You don’t see many movies like Ad Astra these days—movies that depict space exploration in the future, but in the forseeable future. Ad Astra falls in that narrow, but vital window in storytelling with Gravity, Interstellar, and The Martian in showing what could be rather than what has been (Hidden Figures, First Man, etc.) or what probably can’t be (Star Wars, Valerian, etc.). This is the kind of movie that we hope will inspire people to explore, not just entertain them.
Unfortunately, while Ad Astra is a cinematic achievement, it doesn’t actually do those things that well.
My rating: 3 out of 5.
In an ambiguous “near future” in which humankind has colonized Mars and made the Moon a tourist destination (and spawned Moon pirates, apparently), astronaut Roy McBride is tasked with contacting his father, Clifford, long presumed dead at Neptune, who seems to be involved with mysterious electromagnetic surges that threaten the entire Solar System. These surges are by far the most outrageously nonsensical “science” of the film, which otherwise gets things mostly right. The offered explanation doesn’t even match what is shown on screen! But in response to them, McBride is led on a harrowing journey both across the Solar System and personally to reconciliation with his father.
The good part of this film is that it shows (in my opinion) such a plausible depiction of colonization of the Solar System. I won’t quite say “realistic” because realistic would be cramped underground tunnels that look more like a submarine than an airport terminal. But from a suborbital fall ripped straight from Felix Baumgartner’s 2012 stunt, to a well choreographed and silent high-speed chase on the Moon, to a beautiful if slightly stylized depiction of a mission to Neptune, a setting you don’t see very often, the look of the film is very real. Even with the scientific errors, I only really begrudge them the “surges” mess.
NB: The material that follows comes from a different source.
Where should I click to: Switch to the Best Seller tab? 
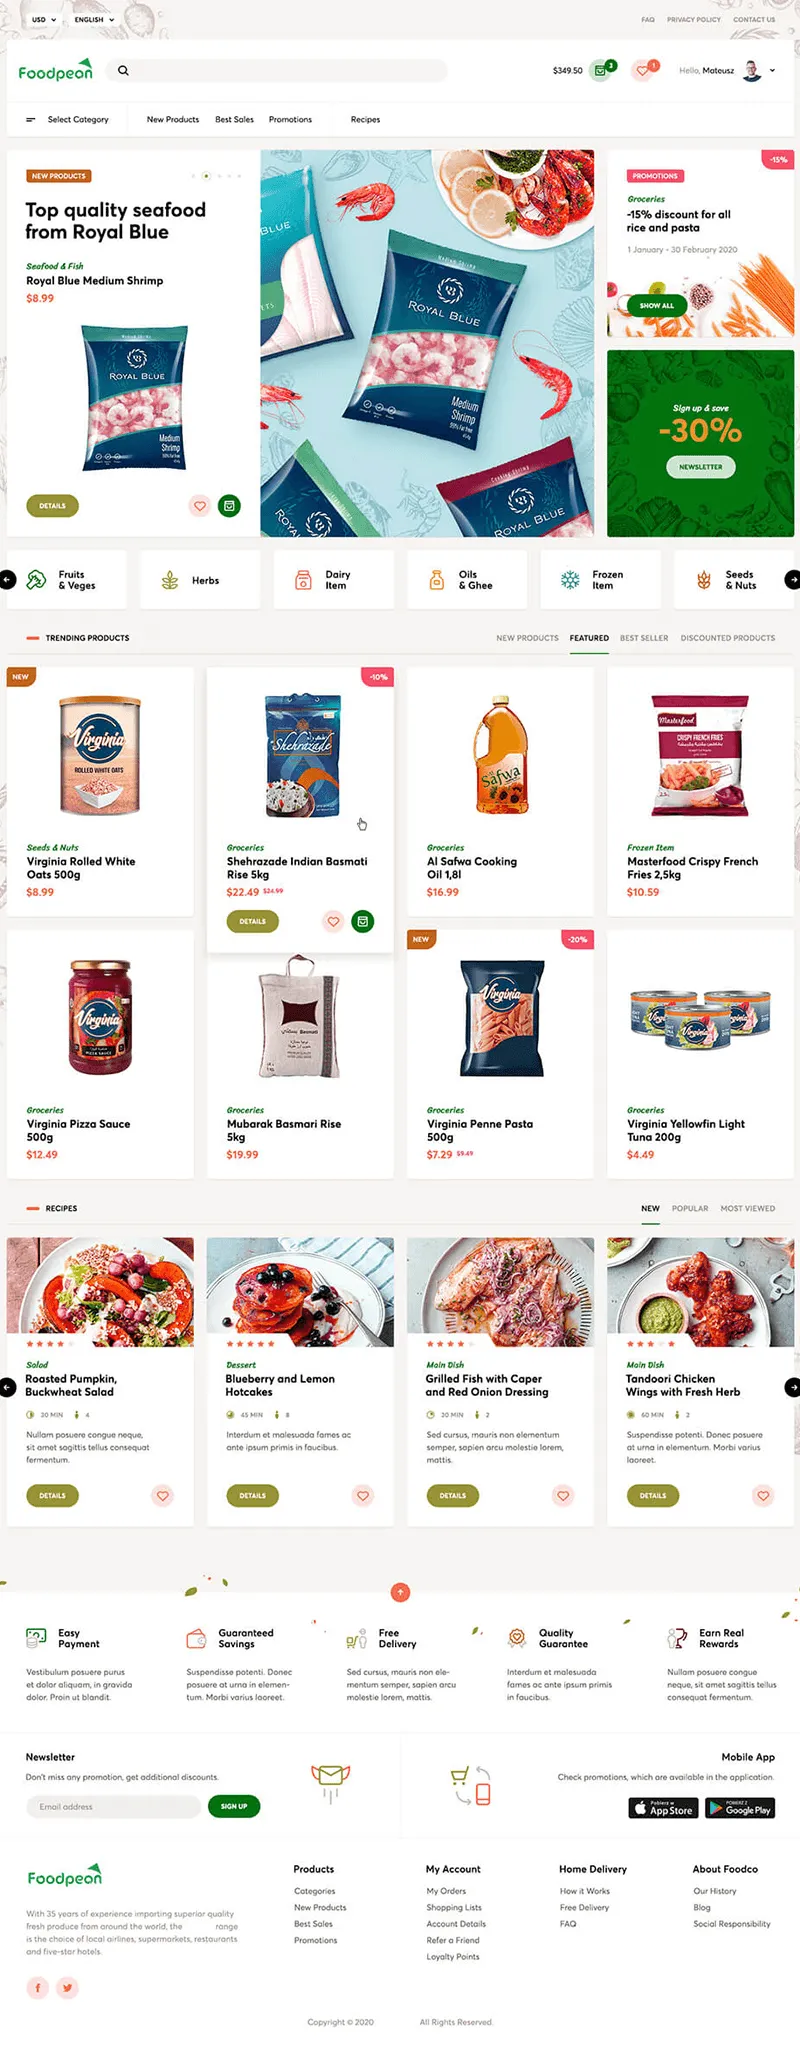(x=644, y=638)
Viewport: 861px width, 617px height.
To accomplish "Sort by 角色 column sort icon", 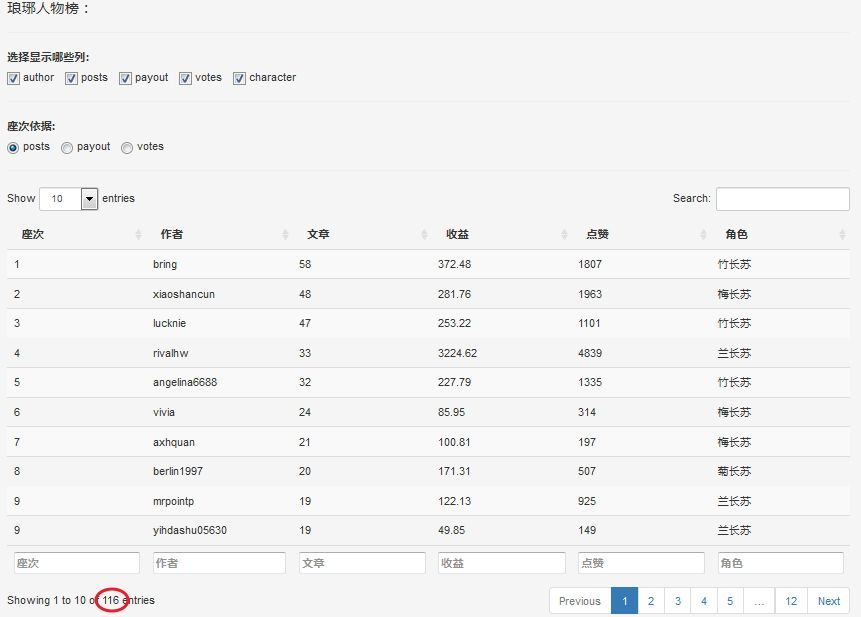I will (x=842, y=235).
The bad, however, is (to start with) that the film is very slow-paced. I still rather enjoyed it, and if that were the only problem, I would have rated it higher, but you have to have the right attitude going in to appreciate it. There’s a certain class of science fiction that you’ll see in books like Mission of Gravity, Helliconia Spring, and The Left Hand of Darkness, where to varying degrees, the planet is the main character, not the people. I enjoy those kinds of books because they bring a sense of wonder that few others do. (Granted, I do need some characters. In books like Helliconia Spring where it starts to skip across decades or centuries of time, I lose interest fast.)
That is the feeling I get from Ad Astra. That’s not actually what kind of story it is. The movie is very much about Roy and Clifford, their relationship, and the concept of fatherhood, but seeing the Solar System colonized like that brings that same sense of wonder, and I don’t mind the story taking its time with it.
However, that’s not the only problem with this film. The other big problem, the one that really hurts it in my mind, is that the writing is substandard. The whole plotline with Clifford and what he’s been doing doesn’t make a whole lot of sense, and the way each of the two men go about resolving it doesn’t feel like it fits their characterization up to that point. In fact, I’m not entirely sure what gets resolved in the end.
It’s this substandard writing that really bumps this movie down to so-so for me, but thus qualified, if you’re into this kind of sci-fi, I still think I can say it’s worth a matinee or rental price to see it and enjoy it as a treatise on exploring the Solar System.